И мы продолжили наше обоюдное знакомство и изучение.
3
С детства я люблю знаки. Это одна из немногих моих любовей, которые остались со мной вплоть до моего настоящего.
Однажды проезжая мимо какой-то деревни в …ской области, зацепилась взглядом, а больше – желудком, за продаваемое на обочине ведро с черникой. Я остановилась и подошла к ведру, немо взывая к продавцу, у которого я смогу обменять деньги на прозрелость. Пару минут я, конечно, повзывала, а потом ко мне вышла девочка лет одиннадцати-двенадцати и спросила, действительно ли я намереваюсь приобрести три литра черники разом. Я утвердила, что собираюсь, и именно три литра. Сказав, что сходит за пакетом, в который она сможет ссыпать мне ягоду, девочка поспешила во двор, к дому. Я склонилась над черникой. Крупные матовые ягоды, как будто вспотевшие от трудного собирания в ведро, лежали каждая, прислонившись к четырем соседкам. Кроме верхнего слоя, где ягоды касались только трех соседних черничин. И кроме бокового окружного слоя, где ягоды касались еще и ведра.  Чуть не забыла! И кроме нижнего слоя, где черничины касались еще и дна ведра. Я склонилась над черникой еще ниже и увидела невообразимое! Мне открылся черничный иней, весь такой, каким его представляли Нао Ах-Хайнцы. Дуновение детского начала скрывается в нем. Черничный иней - это как пирамиды, оставшиеся после египтян. Черничный иней – это тонкая и едва заметная вязь отпечатков детских пальчиков, которыми собиралась продаваемая ягода. Собиралась долго, с потом и кровью, потому что собиралась рядом с низиной и болотом, где небо звенит комарами, где пальцы чернеют, а мысли испаряются, где роса начинает светиться, прежде чем испариться, и мох становится теплым и влажным. Моим любимым.

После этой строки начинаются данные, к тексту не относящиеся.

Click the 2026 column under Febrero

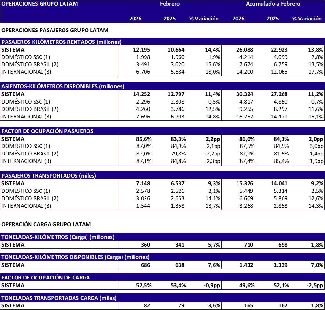click(x=135, y=19)
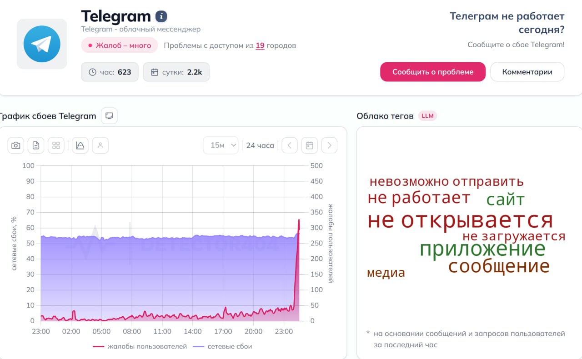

Девочка вернулась с пакетом, мы пересыпали ягоду, и я протянула ей триста пятьдесят рублей (причем пятьдесят были железом и довольно многочисленным). Навстречу деньгам из рукава высунулись абсолютно чёрные пальцы.
Я лежала на матрасе и вспоминала в подробностях, каково это – есть чернику со сгущенкой. Начала я издалека, вы сами заметили, аж с покупки этой ягоды… Мне уже очень хотелось черники, когда мы только приехали в бухту, а теперь, столько времени спустя, мне сумасшедше её хотелось. Я вспомнила черничный иней, вспомнила, какой ложкой я люблю есть чернику на даче, ложкой, где погнут маминым зубом край и где вытерты отпечатки моих пальцев, вспомнила, сколько ягодок каким количеством столовых ложек сгущенки полагается заливать. Вспомнила, что черника – холодная, потому что в холодильнике стояла, а сгущенка – комнатная, потому что стояла в шкафу на полочке. Но если получается наоборот, то есть черника – комнатная, потому что ее только что принесли из леса, а сгущенка - холодная, потому что осталась последняя банка, забытая когда-то в холодильнике, - получается все равно вкусно.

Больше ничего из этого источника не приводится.